Sometimes you wonder when the boys in Langley screw things up that maybe they rehearse and script it so our enemies think they screwed up. But there is no hiding that perhaps 300 Iraqis died in 1996 in a failed CIA attempt to overthrow Saddam Hussein. The blundering almost cost the United States northern Iraq and was one of the agency's biggest failures in its 50-year history. The attempt to oust Saddam was spawned by the CIA's belief that Saddam was ripe for a downfall after the defection of his son-in-law Lt. Gen. Hussein Kamil al Majid in 1995.
In early 1996, President Bill Clinton approved $6 million (not a whole lot when you come to think of it) for a covert ops group set up by the CIA called the Iraqi National Accord. Drafted from the ranks of former Iraqi officers, its mission was to destabilize Baghdad through bombing attacks. Saddam responded by having his tanks roll through Arbil in Iraqi Kurdistan after a Kurdish leader invited him into the region to solve the inter Kurdish fighting-by crushing the other side.

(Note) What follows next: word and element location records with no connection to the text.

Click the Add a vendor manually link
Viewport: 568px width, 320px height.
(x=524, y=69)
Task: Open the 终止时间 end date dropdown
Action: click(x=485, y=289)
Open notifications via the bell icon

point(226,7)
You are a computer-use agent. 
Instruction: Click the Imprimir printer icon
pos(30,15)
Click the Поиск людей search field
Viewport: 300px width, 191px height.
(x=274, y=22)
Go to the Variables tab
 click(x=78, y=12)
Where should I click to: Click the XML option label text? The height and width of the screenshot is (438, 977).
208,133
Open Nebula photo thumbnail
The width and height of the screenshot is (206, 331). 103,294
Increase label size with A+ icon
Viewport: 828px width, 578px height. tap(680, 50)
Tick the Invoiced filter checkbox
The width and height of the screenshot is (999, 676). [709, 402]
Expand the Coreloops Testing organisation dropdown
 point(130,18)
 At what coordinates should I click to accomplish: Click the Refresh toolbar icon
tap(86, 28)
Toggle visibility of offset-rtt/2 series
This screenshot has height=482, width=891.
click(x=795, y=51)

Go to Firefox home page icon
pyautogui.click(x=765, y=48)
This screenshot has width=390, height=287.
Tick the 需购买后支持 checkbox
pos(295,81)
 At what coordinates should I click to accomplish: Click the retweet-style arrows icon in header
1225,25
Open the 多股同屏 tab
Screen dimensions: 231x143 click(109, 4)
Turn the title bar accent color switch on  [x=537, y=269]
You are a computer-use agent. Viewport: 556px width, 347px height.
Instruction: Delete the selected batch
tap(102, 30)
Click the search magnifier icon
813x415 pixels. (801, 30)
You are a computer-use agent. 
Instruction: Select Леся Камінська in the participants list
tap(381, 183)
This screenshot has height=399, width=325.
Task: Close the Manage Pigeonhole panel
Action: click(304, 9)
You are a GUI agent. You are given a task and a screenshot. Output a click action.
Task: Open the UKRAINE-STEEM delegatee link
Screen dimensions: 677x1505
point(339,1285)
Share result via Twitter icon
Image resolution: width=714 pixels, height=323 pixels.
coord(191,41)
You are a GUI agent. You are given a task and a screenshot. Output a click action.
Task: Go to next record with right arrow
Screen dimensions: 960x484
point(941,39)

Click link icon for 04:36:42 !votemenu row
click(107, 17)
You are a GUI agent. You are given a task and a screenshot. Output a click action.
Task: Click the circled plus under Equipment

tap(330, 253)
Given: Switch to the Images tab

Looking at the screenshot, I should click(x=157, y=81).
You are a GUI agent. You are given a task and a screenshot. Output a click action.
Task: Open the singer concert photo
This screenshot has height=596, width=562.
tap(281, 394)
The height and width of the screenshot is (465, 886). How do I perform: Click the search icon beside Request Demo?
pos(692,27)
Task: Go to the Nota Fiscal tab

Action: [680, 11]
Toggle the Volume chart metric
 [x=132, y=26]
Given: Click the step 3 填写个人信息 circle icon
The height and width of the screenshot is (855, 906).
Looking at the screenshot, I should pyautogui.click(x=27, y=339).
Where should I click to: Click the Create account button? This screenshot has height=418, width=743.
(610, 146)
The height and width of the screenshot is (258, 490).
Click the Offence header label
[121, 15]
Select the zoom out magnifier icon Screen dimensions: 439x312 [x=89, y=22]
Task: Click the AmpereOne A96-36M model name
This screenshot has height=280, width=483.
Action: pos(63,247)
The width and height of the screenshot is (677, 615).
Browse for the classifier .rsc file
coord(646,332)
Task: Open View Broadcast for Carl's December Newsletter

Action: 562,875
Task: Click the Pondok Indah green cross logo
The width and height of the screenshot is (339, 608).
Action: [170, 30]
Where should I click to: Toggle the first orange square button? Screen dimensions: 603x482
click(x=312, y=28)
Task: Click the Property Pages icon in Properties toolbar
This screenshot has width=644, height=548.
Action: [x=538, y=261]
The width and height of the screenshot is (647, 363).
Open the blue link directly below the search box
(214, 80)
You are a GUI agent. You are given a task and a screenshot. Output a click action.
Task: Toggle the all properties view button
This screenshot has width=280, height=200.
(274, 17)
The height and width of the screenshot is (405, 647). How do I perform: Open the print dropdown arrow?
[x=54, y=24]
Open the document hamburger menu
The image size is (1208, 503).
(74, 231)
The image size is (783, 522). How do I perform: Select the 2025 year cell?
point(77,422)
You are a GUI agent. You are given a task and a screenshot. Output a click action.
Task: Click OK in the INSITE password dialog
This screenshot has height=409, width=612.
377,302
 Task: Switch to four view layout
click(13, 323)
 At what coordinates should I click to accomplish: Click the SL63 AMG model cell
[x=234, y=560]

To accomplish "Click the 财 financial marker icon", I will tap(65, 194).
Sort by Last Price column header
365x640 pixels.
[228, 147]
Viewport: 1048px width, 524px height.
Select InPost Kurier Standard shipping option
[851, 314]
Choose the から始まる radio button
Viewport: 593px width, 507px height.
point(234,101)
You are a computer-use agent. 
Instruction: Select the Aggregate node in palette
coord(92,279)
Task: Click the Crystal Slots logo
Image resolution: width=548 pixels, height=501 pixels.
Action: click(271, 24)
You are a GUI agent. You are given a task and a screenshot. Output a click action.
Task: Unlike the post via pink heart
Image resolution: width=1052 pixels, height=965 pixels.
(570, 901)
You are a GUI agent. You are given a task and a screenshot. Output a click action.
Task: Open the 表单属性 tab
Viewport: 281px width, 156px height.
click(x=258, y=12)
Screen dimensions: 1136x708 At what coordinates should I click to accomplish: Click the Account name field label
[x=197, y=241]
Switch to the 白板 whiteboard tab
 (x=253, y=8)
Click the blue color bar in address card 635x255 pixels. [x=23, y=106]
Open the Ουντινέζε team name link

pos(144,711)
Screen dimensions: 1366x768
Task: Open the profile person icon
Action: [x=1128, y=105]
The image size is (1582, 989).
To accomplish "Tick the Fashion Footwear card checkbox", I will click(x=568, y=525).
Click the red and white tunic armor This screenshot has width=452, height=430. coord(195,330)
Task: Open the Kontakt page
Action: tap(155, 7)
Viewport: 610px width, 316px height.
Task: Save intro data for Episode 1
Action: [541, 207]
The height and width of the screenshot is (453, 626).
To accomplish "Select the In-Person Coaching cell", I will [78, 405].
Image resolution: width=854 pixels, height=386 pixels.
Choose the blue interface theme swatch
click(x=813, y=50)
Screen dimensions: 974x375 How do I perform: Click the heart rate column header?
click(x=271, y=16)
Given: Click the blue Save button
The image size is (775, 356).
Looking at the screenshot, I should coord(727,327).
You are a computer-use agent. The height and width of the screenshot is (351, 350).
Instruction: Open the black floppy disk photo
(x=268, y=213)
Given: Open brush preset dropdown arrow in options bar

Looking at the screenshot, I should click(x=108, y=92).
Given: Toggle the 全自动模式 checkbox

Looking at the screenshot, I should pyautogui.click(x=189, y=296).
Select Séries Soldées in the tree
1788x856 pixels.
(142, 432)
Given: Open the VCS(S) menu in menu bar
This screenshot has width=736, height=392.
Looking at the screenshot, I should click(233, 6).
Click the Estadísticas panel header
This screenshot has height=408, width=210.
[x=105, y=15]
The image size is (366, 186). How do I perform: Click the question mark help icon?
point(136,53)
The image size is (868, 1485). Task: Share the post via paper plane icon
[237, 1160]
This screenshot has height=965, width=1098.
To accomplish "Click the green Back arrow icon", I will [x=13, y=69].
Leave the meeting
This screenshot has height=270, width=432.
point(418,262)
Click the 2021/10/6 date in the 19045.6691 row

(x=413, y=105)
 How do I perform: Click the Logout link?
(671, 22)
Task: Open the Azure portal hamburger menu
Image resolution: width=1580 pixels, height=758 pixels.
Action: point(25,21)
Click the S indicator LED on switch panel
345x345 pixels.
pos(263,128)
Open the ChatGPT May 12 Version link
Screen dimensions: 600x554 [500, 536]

Saddam took advantage of this to waste every CIA operative who was unfortunate enough to be in town. Three thousand Iraqis and Kurds on the CIA payroll had to be evacuated out of Iraq through Turkey and Guam to the United States, where, we presume, more than a handful had their faces and fingertips changed. The CIA has spent some $100 million since 1991 in an effort to bag Saddam Hussein.